Auto finesse hogs hair brush is what you're looking for.


----------



## neilmcl (Mar 26, 2010)

This is the one I use http://www.polishedbliss.co.uk/acatalog/raceglaze-supersize-detailing-brush-cat25.html


----------



## fatdazza (Dec 29, 2010)

https://www.amazon.co.uk/Natural-Detailing-Brushes-Cleaning-IMPROVED/dp/7392451618

From savers choice aka in2detailing


----------



## kenmac (Feb 19, 2008)

I went with these

https://www.autobritedirect.co.uk/i...-detailing-brush-set-by-autobrite-direct.html


----------



## Luke M (Jul 1, 2013)

brodders1979 said:


> Couple of suggestions in the TBD vid....
> 
> 
> 
> ...


Thanks for sharing buddy.
The Autoglanz ones are really well made. I can see them lasting and I think that's what will justify the outlay.


----------



## macca666 (Mar 30, 2010)

kenmac said:


> I went with these
> 
> https://www.autobritedirect.co.uk/i...-detailing-brush-set-by-autobrite-direct.html


I've got these as well got them half price at Waxstock last year.

Had to tape the plastic at the head because like other makes they break but other than that I'm happy with them.


----------



## Soapybubbles (Feb 10, 2014)

I bought the 3 pack of small valet pro ones a while back but looking for a bigger,chemical resistant ones for my wheels.


----------



## steelghost (Aug 20, 2015)

I have this one and it does a good job for faces, spokes etc. Bristles are flagged at the end :thumb: - available here (I actually ended up buying the full Mothers set which I also rate)


----------



## maxw (Jun 20, 2016)

I use the wheel woolies 1 1/4" brush for wheels great brush

http://www.cleanyourcar.co.uk/acces...l-woolies-1-25-detailing-brush/prod_1533.html


----------



## Soapybubbles (Feb 10, 2014)

kenmac said:


> I went with these
> 
> https://www.autobritedirect.co.uk/i...-detailing-brush-set-by-autobrite-direct.html


Anyone know if these can be bought separately.

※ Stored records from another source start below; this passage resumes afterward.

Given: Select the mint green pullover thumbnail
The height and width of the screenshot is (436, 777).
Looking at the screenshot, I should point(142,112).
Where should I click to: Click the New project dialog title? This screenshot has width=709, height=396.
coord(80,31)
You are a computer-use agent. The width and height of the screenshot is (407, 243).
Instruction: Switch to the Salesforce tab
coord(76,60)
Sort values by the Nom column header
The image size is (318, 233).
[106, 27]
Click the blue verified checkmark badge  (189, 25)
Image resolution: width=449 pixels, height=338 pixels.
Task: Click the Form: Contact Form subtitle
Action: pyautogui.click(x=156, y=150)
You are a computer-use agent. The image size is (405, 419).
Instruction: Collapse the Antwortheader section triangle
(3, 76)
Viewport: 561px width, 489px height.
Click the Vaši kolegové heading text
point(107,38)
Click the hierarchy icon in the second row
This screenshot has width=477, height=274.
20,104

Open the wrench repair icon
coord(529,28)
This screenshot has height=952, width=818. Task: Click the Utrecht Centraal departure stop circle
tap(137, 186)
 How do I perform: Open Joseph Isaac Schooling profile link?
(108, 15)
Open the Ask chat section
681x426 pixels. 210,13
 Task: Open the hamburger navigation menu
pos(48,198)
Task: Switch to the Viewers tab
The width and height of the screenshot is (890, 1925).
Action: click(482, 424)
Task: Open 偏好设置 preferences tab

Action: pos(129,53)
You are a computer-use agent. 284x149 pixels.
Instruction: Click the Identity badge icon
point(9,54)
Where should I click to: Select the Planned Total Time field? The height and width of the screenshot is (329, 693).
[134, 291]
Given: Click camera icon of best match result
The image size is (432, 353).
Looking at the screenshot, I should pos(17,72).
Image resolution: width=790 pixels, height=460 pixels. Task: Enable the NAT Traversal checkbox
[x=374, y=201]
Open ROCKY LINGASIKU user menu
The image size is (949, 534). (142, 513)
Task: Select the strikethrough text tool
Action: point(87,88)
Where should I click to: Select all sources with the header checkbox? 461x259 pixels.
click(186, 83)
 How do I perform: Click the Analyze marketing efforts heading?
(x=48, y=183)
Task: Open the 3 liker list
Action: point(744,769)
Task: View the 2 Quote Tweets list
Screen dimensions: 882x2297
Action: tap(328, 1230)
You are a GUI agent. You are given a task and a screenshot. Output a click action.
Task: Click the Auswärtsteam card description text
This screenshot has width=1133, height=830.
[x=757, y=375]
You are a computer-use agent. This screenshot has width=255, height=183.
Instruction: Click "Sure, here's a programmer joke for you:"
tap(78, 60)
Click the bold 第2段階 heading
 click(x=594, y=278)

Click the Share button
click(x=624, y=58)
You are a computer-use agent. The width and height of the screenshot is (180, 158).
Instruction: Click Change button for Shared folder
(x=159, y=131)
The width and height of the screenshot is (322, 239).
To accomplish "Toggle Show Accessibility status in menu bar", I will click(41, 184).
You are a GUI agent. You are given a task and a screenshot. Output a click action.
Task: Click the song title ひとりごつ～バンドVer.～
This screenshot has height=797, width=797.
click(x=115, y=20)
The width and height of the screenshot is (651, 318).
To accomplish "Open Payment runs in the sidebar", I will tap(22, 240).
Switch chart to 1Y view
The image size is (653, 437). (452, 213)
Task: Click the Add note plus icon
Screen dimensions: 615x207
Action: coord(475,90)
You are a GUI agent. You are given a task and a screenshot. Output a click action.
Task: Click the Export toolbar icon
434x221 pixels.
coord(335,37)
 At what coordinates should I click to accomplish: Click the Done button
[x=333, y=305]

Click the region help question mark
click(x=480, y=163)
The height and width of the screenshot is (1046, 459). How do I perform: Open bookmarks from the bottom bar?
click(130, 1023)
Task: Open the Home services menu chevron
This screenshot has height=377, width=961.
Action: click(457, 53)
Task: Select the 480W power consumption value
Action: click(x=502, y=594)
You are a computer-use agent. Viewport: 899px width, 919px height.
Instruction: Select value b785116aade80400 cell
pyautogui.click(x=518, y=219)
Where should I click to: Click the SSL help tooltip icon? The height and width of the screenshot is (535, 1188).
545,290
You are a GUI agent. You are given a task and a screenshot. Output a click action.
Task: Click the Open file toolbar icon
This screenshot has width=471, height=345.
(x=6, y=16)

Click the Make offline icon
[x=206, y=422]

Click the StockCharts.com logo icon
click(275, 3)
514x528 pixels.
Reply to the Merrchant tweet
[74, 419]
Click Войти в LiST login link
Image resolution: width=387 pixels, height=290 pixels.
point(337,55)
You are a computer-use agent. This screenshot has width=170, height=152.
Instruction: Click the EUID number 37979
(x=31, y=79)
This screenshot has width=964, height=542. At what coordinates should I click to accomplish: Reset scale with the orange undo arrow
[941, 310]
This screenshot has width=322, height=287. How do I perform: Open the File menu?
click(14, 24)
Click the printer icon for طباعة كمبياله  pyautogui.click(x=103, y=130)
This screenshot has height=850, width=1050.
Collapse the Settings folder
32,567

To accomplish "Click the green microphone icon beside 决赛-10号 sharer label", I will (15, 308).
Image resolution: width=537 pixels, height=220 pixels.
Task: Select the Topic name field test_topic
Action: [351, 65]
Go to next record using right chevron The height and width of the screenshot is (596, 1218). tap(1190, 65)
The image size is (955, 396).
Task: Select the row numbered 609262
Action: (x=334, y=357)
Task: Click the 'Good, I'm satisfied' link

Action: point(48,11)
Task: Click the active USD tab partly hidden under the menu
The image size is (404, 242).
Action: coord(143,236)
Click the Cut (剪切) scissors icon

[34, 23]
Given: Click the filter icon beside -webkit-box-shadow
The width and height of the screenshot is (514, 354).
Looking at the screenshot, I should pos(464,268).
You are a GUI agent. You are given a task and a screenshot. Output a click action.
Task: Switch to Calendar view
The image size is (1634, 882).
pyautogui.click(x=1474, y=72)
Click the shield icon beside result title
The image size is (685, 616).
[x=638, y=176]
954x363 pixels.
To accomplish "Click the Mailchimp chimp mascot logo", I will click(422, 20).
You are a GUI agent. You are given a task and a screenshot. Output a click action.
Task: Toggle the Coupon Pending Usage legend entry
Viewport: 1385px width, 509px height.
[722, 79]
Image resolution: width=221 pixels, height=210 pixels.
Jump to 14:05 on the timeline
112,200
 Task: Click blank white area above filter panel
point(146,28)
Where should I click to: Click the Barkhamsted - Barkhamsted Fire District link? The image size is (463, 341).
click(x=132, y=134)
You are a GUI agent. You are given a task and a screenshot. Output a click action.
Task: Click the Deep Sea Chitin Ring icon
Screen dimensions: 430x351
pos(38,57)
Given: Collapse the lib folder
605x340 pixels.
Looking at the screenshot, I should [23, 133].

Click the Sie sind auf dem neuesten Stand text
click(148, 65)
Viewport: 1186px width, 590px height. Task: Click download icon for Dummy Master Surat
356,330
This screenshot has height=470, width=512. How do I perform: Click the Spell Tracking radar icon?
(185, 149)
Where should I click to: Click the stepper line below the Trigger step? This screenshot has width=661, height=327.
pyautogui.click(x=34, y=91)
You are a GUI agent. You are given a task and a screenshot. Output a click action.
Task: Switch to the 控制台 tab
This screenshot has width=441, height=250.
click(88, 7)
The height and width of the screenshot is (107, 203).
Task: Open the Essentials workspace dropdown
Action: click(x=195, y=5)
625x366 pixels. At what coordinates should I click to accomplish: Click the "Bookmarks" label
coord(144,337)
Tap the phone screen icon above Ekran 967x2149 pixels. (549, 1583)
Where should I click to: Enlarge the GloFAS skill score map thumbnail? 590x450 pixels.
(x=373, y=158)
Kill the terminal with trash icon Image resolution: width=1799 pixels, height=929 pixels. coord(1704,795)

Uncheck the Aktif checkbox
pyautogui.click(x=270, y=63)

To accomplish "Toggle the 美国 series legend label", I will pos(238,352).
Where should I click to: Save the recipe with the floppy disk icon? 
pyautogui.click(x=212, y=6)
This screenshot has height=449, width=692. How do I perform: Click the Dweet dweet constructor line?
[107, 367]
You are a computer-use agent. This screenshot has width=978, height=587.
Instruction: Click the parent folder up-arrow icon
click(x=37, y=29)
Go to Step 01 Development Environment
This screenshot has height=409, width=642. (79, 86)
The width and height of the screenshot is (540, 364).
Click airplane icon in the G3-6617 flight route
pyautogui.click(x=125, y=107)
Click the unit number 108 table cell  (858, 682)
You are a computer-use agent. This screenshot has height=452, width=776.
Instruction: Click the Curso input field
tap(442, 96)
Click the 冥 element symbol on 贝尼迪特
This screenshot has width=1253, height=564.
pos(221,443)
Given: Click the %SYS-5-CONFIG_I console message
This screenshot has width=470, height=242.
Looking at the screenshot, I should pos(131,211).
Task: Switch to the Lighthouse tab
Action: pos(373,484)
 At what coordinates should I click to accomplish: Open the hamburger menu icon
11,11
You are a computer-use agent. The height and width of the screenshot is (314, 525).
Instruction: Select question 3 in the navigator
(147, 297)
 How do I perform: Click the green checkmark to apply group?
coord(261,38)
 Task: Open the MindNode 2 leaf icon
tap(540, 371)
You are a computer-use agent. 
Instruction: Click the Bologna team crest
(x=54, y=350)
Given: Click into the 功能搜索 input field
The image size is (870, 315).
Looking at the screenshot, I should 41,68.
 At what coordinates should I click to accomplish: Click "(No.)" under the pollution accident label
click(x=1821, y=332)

Only really need the wheel one


----------



## suspal (Dec 29, 2011)

You'll not go wrong with the Braun brushes,while they're not cheap they'll last years,I bought mine when Imran brought them over a few years back,for those people who can remember,lol.You'll not need to purchase another brush for years,money well spent.:thumb:
http://www.in2detailing.co.uk/produ...s-a5d-boars-hair-detail-brush-1-diameter.html
http://www.cleanyourcar.co.uk/acces...l-woolies-1-25-detailing-brush/prod_1533.html


----------



## [email protected] (May 24, 2017)

Plus one for the Auto Finesse hogs hair brushes, but as with another on here you’ll want to tape up the plastic around the base before you start to use them. The swelling of the wood as they get wet splits the plastic. You won’t loose all the hair but it’ll annoy the life out of you eventually (or at least it does me now)
They’re soft and they really get in everywhere I want them to on wheel faces and spokes.
Alternative to that which I’ve tried are the CYC equivalent to the set of four above, used and abused these and they’re holding up quite well for my liking so far 


Sent from my iPhone using Tapatalk


----------



## pump (Dec 14, 2016)

3 brushes i use for wheels. I have tried a good few and these are the brushes i like

http://www.cleanyourcar.co.uk/wheel...s/vikan-short-wheel-face-brush/prod_1292.html

http://www.cleanyourcar.co.uk/wheels-and-tyres/ez-detail-brush/prod_480.html

http://www.cleanyourcar.co.uk/wheel.../tuf-shine-tyre-cleaning-brush/prod_1534.html


----------



## macca666 (Mar 30, 2010)

Soapybubbles said:


> Anyone know if these can be bought separately.
> 
> Only really need the wheel one


Not sure if You've bought a brush yet? Just seen autobrite are having their Xmas sale with up to 70% off. Not sure if it's starting on November 3rd or whether it's another announcement but something's happening on the 3rd :lol:

If you're still thinking bout it hopefully they'll be discounted enough to make it worth buying the set :thumb:

Edit: just seen it's their sale from 3 to 24 November.


----------



## Soapybubbles (Feb 10, 2014)

macca666 said:


> Not sure if You've bought a brush yet? Just seen autobrite are having their Xmas sale with up to 70% off. Not sure if it's starting on November 3rd or whether it's another announcement but something's happening on the 3rd :lol:
> 
> If you're still thinking bout it hopefully they'll be discounted enough to make it worth buying the set :thumb:
> 
> Edit: just seen it's their sale from 3 to 24 November.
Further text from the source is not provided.